======== DATA FOR THE TASK

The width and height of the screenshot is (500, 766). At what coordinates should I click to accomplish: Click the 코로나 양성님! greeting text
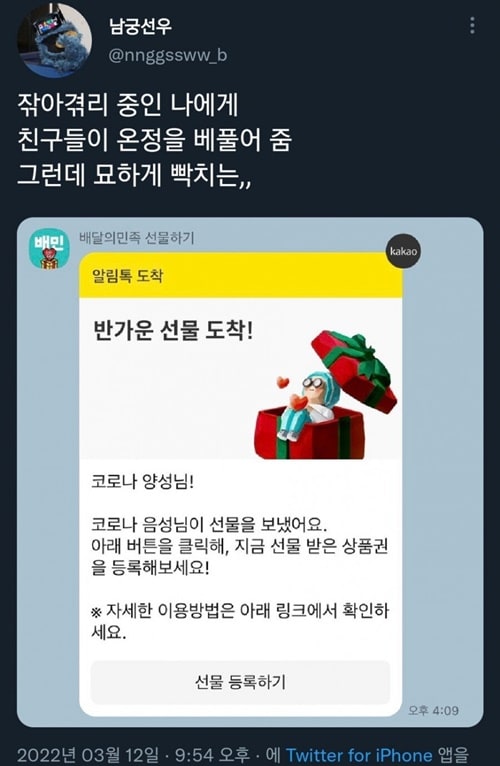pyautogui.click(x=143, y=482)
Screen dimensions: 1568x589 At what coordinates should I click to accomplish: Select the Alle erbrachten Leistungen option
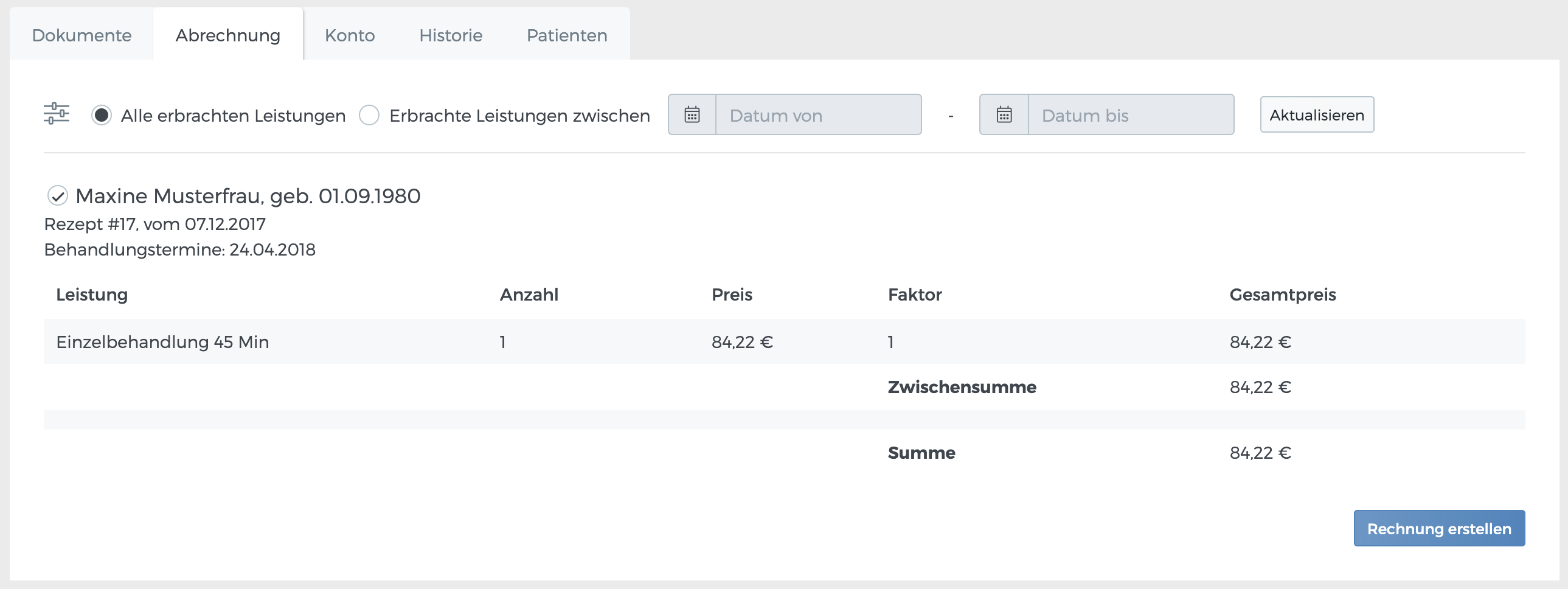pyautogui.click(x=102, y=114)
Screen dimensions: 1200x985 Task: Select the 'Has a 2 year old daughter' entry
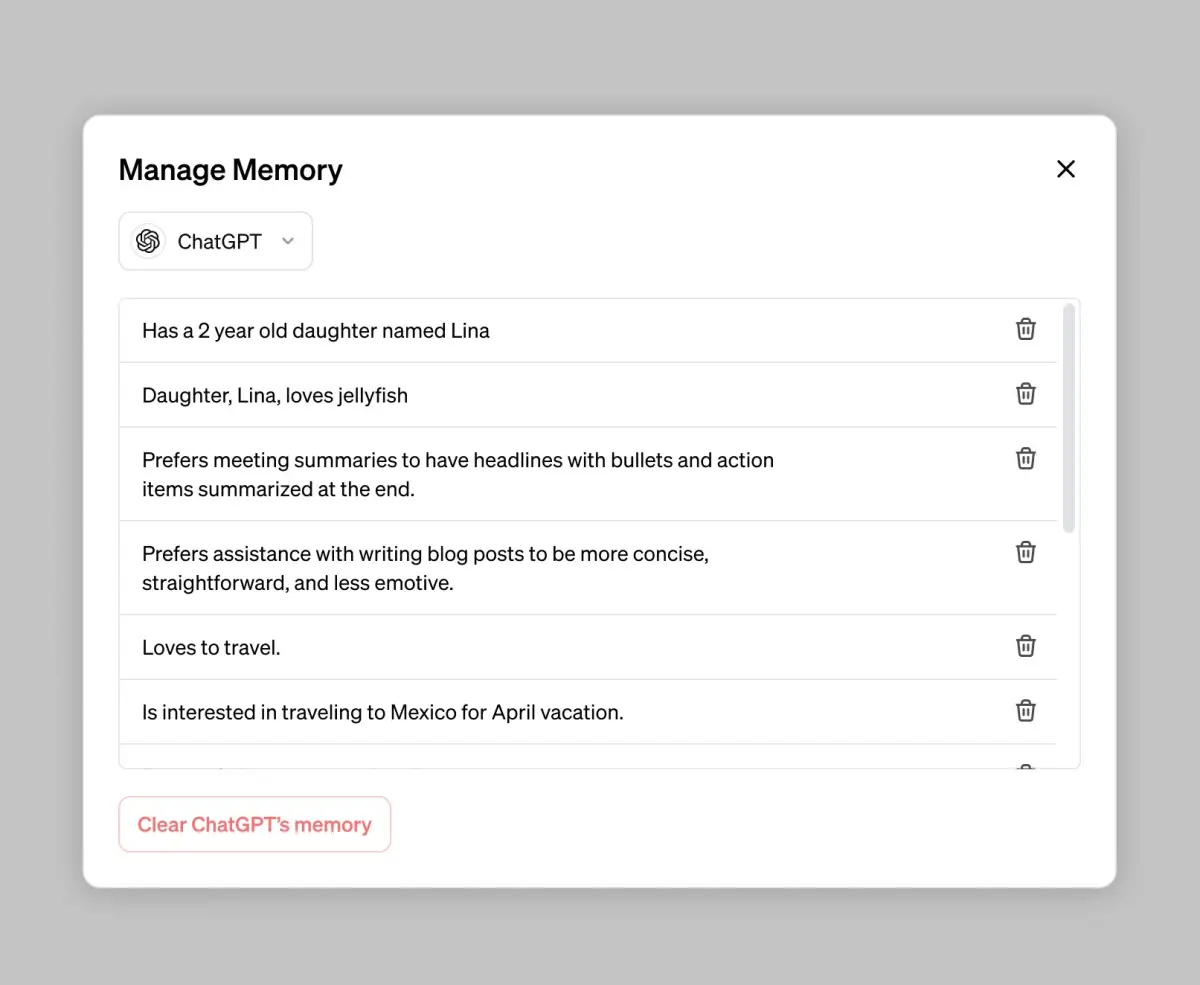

================

* **REQUIREMENT**: The output should consist of the records above, reproduced exactly, without pictures.

* **THE ANSWER**:
The width and height of the screenshot is (500, 766). At what coordinates should I click to accomplish: Click the 코로나 양성님! greeting text
pyautogui.click(x=143, y=482)
Screen dimensions: 1568x589 At what coordinates should I click to accomplish: Select the Alle erbrachten Leistungen option
pyautogui.click(x=102, y=114)
Screen dimensions: 1200x985 Task: Select the 'Has a 2 year old daughter' entry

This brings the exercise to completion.